そういうところあるよね


 週末、部活が早く解散するとのことで、わたしは花宮くんの家にやってきた。多少わたしを構ってくれる気があるらしいがスカウティングしたい試合もある花宮くんと、場所はどこでもいいので一緒にいたいだけのわたし。おうちデートは最適だ。
 花宮くんのお母さんは仕事らしく、花宮家は花宮くんとわたしの二人だけだ。初めてでもないので特に緊張もしない。
 わたしは今日買いたてほやほやの文庫本を読み進める。花宮くんはパソコンでDVDを流しているがイヤホンをしているので無音。味気ないが充実したおうちデートである。
 文庫本を半分ほど読み進めたところで、お手洗いを借りた。頭がぼうっとするので、深呼吸と背伸びをしながら花宮くんの部屋にもどる。
 花宮くんが椅子に座ったまま、首を鳴らしていた。イヤホンを外しているので一段落したらしい。スカウティングがどういうものなのかイマイチ理解していないが、花宮くんがとんでもなく要領良いのは分かりきっている。

「お疲れ様」
「っ出てたのか。いっつも静かすぎんだよ」
「邪魔になりたくないからね。少し早いけど、ファミレス行ってご飯食べる?」
「今食ったら夜に腹減るだろ」
「花宮くん、よく食べるけど燃費悪いよね」
「由都と比べりゃあ、誰だって大食漢で高燃費だっつーの」
「そりゃそうだ」

 同意しながら、花宮くんの足元に座り込む。いつものことなので咎められない。邪魔したくないが近くにいたいわたしのベストポジションだ。薄暗くなるので読書は出来ない。
 うーん、ひざ下が長い。

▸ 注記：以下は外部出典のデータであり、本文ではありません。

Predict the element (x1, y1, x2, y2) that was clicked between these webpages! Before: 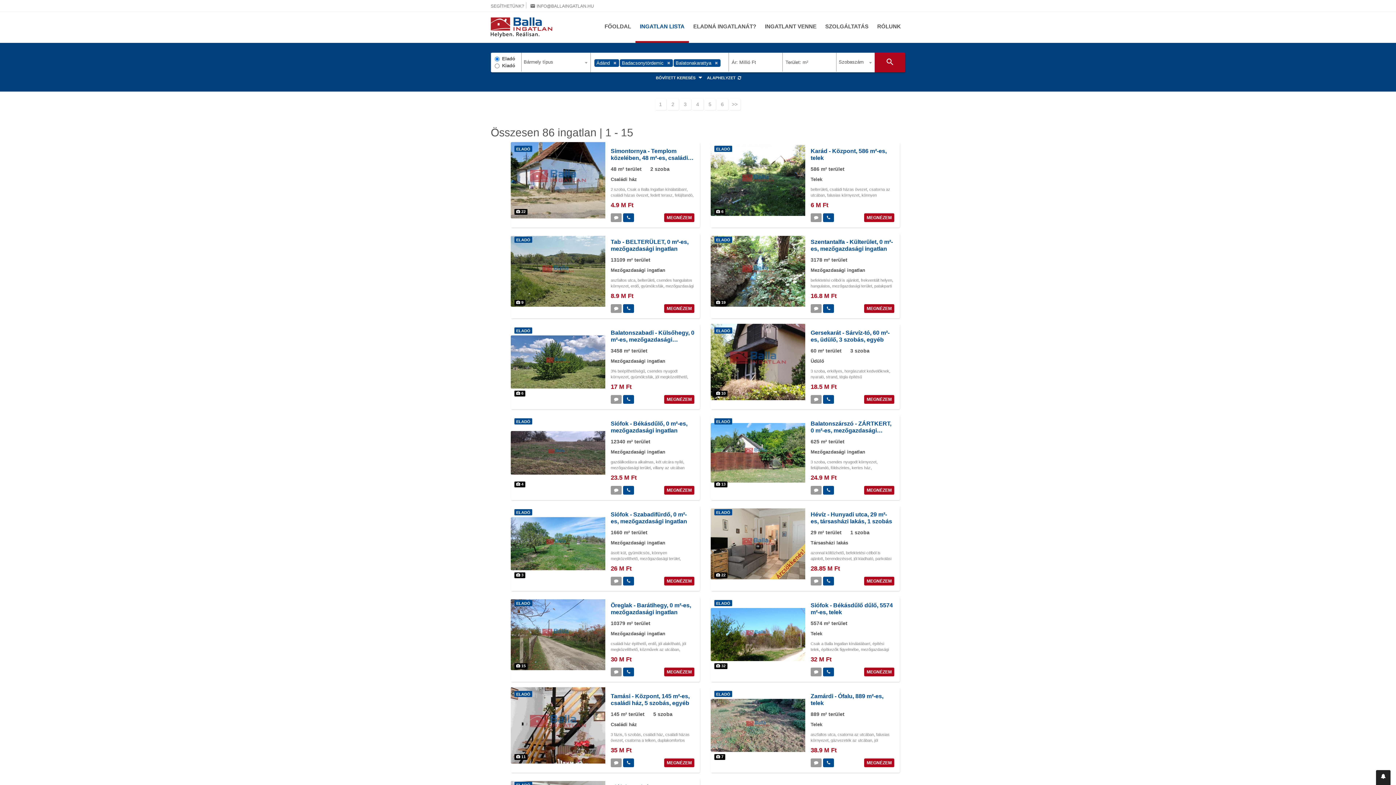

花宮くんは、バスケ部の中では平均的か少し小柄なくらいらしい。それでも女子として平均的なわたしと比べると長身で、足も長い。
 まだなにか作業があるのだろうかとぼんやりしていると、ノートパソコンを閉じる音がした。

「そっち行くから」

 花宮くんが宣言と同時に立ち上がり、充電していたスマートフォンを持ってベッドに浅く腰掛ける。わたしは今度は文庫本を持って、花宮くんの足元に座り込んだ。ここなら明るいので読書が出来る。
 花宮くんの片足を抱え込んだまま読書を再開する。しばらくそのままだったが、頭を執拗に撫でまわされて中断した。髪が視界に入って読書どころではない。

「んふっふ、花宮くん」
「あ?」
「鳥の巣になる」
「お似合いだろ」
「三歩で忘れる鳥頭だって?」
「自覚あんじゃねえか」
「昨日、登校したら自分の席ど忘れして焦った。あるよね、たまにこういうこと」
「ねぇよ。つかそろそろ飯行くぞ」
「イエスマム」
「誰がマムだ」

 ぺい、と随分優しくわたしの腕をほどき、スマートフォンと財布をポケットに突っ込んでいる。わたしも文庫本とスマートフォンをかばんに仕舞った。
 花宮くんの部屋を出て、先に玄関に向かう。電気を消した花宮くんも続き、彼が靴を履いたのを確認して扉に手をかけた。

「待て、由都」
「どした、ん?」

 指先でフェイスラインをなぞられたかと思えば、軽く伏せた目が至近距離にあった。
 唇に柔らかい感触。
 花宮くんの顔はあっという間に離れ、彼は何事もなかったかのように玄関の扉を開く。

「……花宮くん、そういうところあるよね」
「はあ?」
「なんでもございません。お邪魔しました」

 不自然に上がってしまう口角を鎮めながら、いつものように手を繋いだ。